# Problem to solve:
Scale the entries from the line with "For every named target in this 573×1396" to the line with "Gesellschaft (455, 39)", both included. Rewrite each of those lines, requests included, and multiply every click coordinate in the answers by 0.65, rounding to whole numbers with halves rounded up. Leave the numbers in the requests and their format samples unchanged.
>> start Data for the task
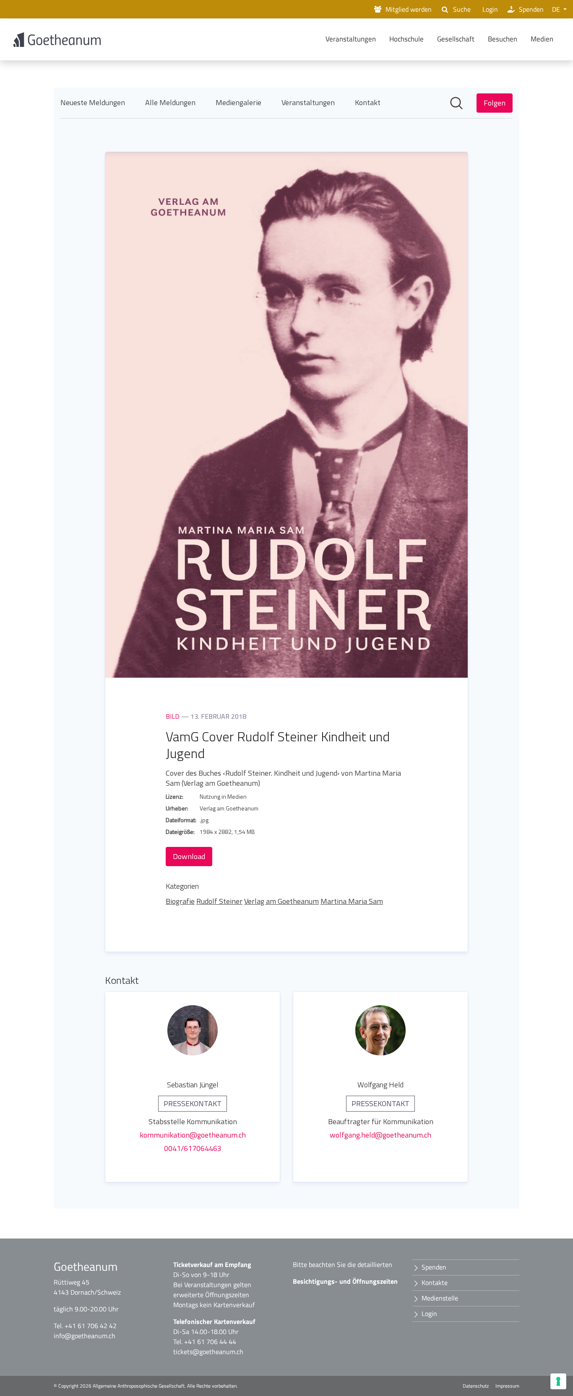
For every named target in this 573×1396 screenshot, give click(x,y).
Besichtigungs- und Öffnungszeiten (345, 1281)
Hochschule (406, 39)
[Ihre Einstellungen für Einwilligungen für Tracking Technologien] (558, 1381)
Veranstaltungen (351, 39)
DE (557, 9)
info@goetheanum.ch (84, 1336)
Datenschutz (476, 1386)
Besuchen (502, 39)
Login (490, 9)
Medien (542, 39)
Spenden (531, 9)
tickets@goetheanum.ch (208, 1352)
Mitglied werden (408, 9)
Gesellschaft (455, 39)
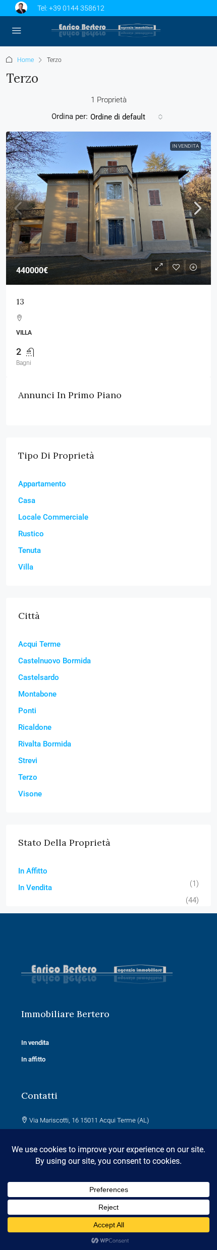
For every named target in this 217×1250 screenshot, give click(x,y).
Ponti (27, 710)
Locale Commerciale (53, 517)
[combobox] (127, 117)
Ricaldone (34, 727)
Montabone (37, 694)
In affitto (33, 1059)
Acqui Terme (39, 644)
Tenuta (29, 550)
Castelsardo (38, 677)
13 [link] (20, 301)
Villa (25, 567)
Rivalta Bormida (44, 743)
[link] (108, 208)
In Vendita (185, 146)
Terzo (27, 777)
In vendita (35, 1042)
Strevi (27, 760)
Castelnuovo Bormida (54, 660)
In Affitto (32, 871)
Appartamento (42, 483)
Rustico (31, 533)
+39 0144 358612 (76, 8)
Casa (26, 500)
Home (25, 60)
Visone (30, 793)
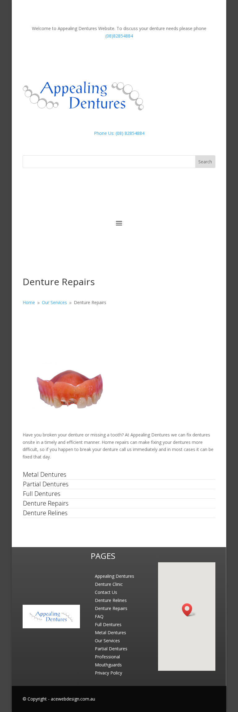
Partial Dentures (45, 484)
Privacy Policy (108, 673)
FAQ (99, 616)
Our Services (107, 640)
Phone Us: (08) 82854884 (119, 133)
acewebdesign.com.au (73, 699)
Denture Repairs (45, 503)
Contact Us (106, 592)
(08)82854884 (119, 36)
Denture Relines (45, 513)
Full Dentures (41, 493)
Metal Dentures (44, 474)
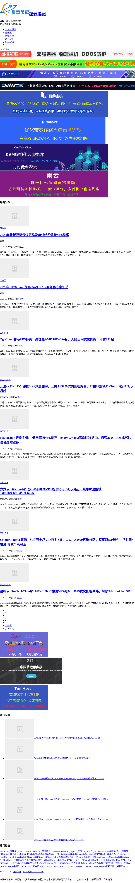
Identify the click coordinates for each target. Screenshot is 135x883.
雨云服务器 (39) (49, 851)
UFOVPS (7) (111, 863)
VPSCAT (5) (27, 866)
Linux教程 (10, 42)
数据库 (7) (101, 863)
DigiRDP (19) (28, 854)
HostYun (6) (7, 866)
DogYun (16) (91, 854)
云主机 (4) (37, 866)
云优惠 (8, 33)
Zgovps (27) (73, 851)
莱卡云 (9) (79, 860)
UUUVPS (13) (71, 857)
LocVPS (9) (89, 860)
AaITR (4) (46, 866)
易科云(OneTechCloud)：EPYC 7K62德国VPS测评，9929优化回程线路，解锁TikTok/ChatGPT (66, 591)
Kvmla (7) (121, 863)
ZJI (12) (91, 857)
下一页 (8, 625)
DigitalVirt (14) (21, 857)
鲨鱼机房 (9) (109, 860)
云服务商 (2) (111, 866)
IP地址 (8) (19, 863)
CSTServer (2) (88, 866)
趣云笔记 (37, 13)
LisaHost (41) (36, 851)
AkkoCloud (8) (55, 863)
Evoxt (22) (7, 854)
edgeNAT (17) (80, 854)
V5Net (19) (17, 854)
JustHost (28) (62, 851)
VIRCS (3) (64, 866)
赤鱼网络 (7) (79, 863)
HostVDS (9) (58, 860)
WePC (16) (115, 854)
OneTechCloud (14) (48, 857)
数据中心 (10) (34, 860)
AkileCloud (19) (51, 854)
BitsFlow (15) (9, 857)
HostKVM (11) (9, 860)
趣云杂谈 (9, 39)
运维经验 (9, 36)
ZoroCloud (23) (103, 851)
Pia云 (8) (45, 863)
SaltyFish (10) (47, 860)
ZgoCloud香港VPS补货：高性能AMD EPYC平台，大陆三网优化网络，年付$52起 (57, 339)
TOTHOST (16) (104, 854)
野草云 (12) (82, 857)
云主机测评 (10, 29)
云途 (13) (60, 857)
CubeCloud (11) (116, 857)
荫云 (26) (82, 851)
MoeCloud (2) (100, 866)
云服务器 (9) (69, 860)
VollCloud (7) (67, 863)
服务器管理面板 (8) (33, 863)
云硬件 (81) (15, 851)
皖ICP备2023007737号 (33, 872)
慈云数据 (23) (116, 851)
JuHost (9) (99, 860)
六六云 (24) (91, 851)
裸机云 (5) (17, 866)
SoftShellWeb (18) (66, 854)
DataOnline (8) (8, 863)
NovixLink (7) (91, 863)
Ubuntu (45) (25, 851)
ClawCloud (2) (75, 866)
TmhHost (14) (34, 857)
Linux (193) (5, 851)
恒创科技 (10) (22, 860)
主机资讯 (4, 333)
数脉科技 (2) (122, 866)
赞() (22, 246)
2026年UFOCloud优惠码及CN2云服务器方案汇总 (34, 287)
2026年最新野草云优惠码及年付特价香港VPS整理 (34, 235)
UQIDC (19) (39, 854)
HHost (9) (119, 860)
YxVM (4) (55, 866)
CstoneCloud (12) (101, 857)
>> end Data for the task
>> start Data for the task
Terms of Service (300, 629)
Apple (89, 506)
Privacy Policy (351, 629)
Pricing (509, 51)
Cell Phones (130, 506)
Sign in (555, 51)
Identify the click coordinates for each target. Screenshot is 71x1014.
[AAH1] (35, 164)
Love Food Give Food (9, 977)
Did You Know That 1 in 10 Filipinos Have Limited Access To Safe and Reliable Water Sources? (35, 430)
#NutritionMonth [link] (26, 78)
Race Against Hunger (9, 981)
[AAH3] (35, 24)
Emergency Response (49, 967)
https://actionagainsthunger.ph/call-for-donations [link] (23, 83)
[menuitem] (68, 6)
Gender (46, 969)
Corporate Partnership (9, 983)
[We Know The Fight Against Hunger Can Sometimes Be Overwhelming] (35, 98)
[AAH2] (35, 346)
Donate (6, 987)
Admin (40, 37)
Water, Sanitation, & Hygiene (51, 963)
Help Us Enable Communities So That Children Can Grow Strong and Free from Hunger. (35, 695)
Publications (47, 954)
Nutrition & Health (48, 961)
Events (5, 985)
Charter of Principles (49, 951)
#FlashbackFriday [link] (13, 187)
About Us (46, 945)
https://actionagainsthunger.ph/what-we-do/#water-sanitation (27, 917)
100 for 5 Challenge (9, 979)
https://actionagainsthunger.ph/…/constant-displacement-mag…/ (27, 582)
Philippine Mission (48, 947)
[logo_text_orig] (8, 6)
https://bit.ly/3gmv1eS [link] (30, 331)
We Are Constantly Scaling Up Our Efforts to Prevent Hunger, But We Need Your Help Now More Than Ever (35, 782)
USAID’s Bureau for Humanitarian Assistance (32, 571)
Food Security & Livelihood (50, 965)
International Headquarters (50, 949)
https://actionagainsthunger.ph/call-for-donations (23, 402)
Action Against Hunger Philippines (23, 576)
>> end Data for the task
>> start Data for the task
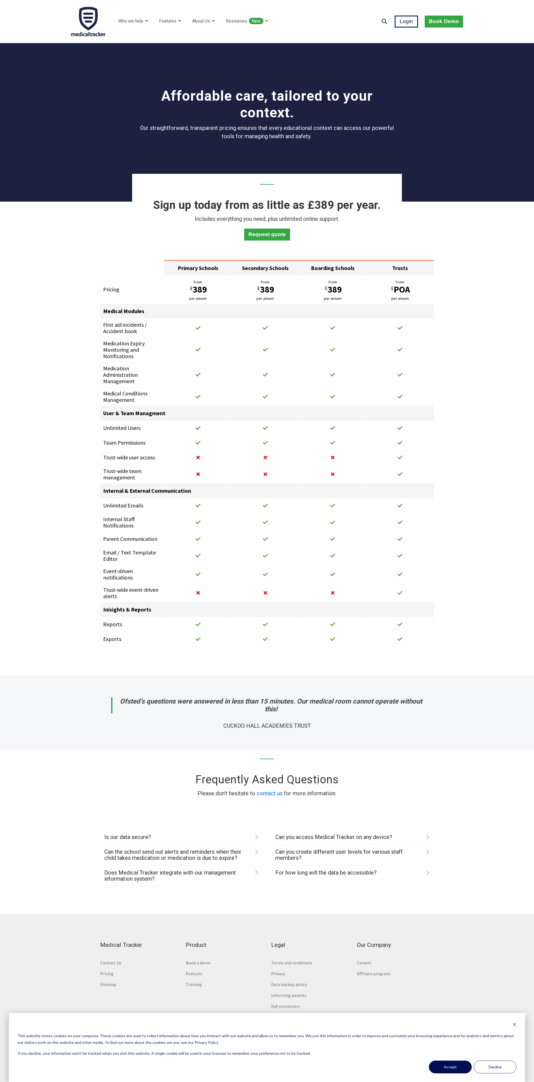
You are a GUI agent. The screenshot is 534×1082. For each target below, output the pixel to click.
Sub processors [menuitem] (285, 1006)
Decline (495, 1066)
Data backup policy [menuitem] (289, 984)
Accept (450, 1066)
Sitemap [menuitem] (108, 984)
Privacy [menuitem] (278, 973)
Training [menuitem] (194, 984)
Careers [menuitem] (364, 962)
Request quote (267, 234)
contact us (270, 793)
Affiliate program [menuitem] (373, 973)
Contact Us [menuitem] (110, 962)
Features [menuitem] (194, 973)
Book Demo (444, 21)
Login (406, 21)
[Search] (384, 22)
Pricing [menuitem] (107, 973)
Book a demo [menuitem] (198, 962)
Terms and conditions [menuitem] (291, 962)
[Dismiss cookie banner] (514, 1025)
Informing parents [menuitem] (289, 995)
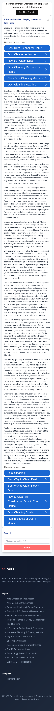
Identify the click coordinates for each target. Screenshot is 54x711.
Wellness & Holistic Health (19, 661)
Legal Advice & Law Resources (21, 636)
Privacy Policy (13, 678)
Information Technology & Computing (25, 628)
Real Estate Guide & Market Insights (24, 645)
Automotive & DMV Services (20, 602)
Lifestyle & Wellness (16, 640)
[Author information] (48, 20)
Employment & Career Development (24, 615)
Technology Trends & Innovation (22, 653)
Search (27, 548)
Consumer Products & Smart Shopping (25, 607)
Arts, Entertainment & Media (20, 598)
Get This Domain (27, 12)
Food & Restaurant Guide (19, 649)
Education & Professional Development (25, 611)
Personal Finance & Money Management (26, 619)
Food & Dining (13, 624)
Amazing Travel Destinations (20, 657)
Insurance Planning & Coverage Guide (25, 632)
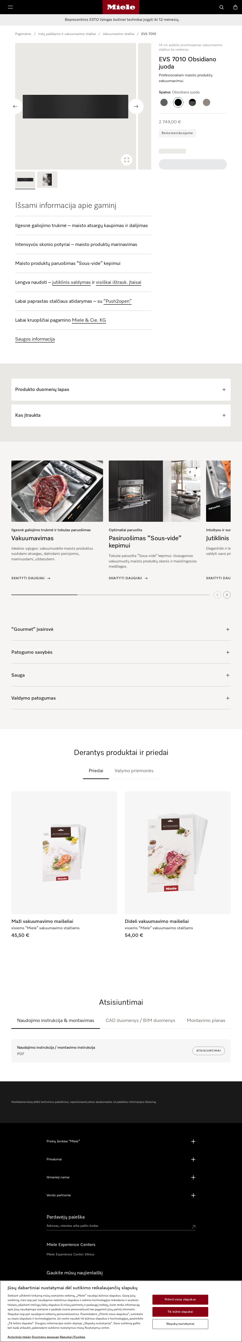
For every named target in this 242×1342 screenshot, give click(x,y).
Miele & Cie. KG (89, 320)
>> end Data for the task
# Output of the exercise:
For every named target in this 573×1396 screenshot, give click(x,y).
Besichtigungs- und Öffnungszeiten (224, 833)
Hochschule (264, 25)
[Ihre Einstellungen für Einwilligungen für Tracking Technologien] (363, 898)
Veranstaltungen (228, 25)
DE (362, 6)
info@goetheanum.ch (55, 868)
Datenschutz (309, 901)
Besuchen (326, 25)
Login (319, 6)
Medien (352, 25)
Spenden (345, 6)
tickets@goetheanum.ch (135, 879)
Mitglied werden (265, 6)
Gesellschaft (296, 25)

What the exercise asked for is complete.